3. Market Risk Premium (Rm - Rf)
The historical difference between stock market returns and government bond returns.
- Typical range: 4% to 6%.
Calculation Example
Calculate the Expected Return for Tata Motors if:
- Risk-Free Rate (Rf) = 7%
- Beta = 1.2 (More volatile than market)
- Market Return (Rm) = 12%
Solution: Solution:
E(R) = 7% + 1.2 * (12% - 7%)
E(R) = 7% + 1.2 * (5%)
E(R) = 7% + 6% = 13%
Interpretation: Investors demand a 13% annual return to hold Tata Motors.
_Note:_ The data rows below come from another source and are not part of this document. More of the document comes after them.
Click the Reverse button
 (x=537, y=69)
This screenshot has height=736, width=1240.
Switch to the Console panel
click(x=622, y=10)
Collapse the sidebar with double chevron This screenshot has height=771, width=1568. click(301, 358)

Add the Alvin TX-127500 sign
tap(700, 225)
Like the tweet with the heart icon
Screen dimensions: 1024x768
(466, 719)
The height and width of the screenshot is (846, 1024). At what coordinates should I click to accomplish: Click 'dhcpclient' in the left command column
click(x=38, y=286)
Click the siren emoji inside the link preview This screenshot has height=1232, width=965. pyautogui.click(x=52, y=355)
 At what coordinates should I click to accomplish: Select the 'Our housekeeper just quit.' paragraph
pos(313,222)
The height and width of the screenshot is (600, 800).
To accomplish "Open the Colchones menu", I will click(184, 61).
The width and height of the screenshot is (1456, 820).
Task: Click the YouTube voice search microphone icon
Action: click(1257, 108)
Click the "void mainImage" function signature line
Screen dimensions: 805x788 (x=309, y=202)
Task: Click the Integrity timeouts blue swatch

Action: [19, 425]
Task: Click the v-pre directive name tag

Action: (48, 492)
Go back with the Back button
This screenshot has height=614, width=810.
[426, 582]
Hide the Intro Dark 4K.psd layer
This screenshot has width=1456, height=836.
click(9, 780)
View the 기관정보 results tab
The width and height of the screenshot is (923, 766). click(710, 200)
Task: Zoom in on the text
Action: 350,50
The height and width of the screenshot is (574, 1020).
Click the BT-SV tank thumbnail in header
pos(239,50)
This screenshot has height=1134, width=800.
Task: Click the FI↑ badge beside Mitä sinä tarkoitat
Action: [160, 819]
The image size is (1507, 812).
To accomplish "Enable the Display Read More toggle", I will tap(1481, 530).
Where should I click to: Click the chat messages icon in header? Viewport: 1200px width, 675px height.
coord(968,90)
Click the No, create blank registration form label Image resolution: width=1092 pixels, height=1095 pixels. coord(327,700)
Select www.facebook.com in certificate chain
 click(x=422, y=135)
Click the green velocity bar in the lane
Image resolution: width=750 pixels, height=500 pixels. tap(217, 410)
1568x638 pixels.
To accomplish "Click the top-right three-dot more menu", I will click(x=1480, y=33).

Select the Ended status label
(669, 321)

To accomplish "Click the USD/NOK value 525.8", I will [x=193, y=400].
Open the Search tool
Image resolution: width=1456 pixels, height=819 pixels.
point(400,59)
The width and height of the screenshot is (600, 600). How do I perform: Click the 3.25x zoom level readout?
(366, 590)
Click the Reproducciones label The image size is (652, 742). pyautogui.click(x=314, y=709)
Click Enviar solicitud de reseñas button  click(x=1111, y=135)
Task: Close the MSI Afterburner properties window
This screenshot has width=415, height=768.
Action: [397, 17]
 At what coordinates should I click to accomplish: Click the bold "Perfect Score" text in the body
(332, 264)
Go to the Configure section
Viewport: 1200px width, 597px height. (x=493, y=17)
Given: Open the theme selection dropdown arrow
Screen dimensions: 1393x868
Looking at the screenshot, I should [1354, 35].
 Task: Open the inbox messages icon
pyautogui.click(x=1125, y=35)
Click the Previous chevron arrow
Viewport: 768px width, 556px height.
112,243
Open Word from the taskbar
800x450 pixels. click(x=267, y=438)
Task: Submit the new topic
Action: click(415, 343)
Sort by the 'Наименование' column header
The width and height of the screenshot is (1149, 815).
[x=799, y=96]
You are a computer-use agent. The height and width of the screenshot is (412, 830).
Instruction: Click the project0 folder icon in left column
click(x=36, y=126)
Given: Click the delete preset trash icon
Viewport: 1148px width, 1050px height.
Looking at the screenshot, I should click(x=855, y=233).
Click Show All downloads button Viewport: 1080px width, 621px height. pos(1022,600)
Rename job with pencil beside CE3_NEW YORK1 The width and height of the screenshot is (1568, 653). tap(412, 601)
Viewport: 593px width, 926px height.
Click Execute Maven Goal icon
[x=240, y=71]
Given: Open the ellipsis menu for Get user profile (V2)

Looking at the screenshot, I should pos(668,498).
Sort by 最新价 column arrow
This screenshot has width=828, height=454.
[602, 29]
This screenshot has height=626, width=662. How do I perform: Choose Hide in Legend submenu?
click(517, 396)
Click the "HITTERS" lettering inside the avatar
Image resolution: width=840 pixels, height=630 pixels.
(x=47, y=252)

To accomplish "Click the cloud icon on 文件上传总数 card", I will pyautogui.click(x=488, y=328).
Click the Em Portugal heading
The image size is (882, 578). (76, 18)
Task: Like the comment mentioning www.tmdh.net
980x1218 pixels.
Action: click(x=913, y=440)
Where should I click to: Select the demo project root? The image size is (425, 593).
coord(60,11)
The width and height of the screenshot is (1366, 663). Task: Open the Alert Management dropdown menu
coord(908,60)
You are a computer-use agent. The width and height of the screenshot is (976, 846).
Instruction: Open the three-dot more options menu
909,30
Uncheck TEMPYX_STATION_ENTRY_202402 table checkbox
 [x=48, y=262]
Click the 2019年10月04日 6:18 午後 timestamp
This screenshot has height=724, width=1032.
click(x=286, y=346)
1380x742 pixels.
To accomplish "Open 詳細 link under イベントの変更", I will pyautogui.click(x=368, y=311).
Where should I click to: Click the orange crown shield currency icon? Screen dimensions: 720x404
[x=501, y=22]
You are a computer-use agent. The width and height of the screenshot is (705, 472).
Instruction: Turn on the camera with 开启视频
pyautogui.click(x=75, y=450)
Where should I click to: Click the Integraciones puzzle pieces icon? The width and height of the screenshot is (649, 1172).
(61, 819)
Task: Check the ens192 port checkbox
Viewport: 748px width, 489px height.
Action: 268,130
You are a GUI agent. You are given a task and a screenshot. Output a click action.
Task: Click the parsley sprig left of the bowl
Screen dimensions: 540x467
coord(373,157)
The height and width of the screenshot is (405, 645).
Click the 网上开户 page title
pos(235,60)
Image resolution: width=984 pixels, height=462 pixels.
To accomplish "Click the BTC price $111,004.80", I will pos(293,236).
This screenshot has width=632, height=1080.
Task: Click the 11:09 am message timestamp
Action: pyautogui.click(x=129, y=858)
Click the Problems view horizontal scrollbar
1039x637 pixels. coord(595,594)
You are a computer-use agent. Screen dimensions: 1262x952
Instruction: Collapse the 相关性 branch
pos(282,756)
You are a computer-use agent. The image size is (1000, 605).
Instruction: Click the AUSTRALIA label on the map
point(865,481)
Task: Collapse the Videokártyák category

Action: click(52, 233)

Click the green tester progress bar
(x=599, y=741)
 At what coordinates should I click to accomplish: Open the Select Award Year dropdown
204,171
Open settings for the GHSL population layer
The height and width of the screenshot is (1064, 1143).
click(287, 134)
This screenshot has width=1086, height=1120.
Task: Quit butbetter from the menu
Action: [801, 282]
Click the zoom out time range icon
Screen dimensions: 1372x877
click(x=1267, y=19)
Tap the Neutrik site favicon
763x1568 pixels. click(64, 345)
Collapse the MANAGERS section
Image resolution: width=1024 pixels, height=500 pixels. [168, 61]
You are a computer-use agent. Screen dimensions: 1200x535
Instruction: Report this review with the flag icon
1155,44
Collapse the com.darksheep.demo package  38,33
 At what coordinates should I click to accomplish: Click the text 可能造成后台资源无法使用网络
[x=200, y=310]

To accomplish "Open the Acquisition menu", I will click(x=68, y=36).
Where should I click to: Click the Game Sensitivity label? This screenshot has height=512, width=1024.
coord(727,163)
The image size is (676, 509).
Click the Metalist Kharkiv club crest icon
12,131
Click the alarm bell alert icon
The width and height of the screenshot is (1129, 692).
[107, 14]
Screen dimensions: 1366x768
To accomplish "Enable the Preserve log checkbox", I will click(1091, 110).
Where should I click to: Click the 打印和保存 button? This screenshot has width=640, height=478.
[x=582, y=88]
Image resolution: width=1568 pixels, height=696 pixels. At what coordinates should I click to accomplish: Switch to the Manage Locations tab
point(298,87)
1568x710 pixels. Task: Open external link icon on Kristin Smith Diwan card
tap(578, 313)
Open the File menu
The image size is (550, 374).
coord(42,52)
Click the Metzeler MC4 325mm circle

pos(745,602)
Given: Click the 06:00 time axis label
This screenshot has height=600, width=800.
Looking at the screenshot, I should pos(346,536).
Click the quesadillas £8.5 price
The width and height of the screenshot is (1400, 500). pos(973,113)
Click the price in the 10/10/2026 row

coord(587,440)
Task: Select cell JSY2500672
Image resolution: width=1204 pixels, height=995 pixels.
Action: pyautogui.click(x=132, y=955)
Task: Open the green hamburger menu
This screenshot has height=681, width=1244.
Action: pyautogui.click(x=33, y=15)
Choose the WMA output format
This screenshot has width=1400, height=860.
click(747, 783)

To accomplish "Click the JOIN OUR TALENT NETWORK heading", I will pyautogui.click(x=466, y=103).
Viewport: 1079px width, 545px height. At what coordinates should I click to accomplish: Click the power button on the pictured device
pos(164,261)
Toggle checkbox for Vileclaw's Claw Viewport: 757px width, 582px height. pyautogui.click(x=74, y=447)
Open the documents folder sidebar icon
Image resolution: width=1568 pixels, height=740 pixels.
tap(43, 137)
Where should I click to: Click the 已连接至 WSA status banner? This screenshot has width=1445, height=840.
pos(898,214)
If the company cannot generate 13%, the stock price will fall.
Security Market Line (SML)
If you plot Beta (x-axis) vs Expected Return (y-axis), the CAPM equation forms a straight line called the Security Market Line.
- Undervalued Stocks: Lie above the SML (Offer higher return than CAPM predicts).
- Overvalued Stocks: Lie below the SML.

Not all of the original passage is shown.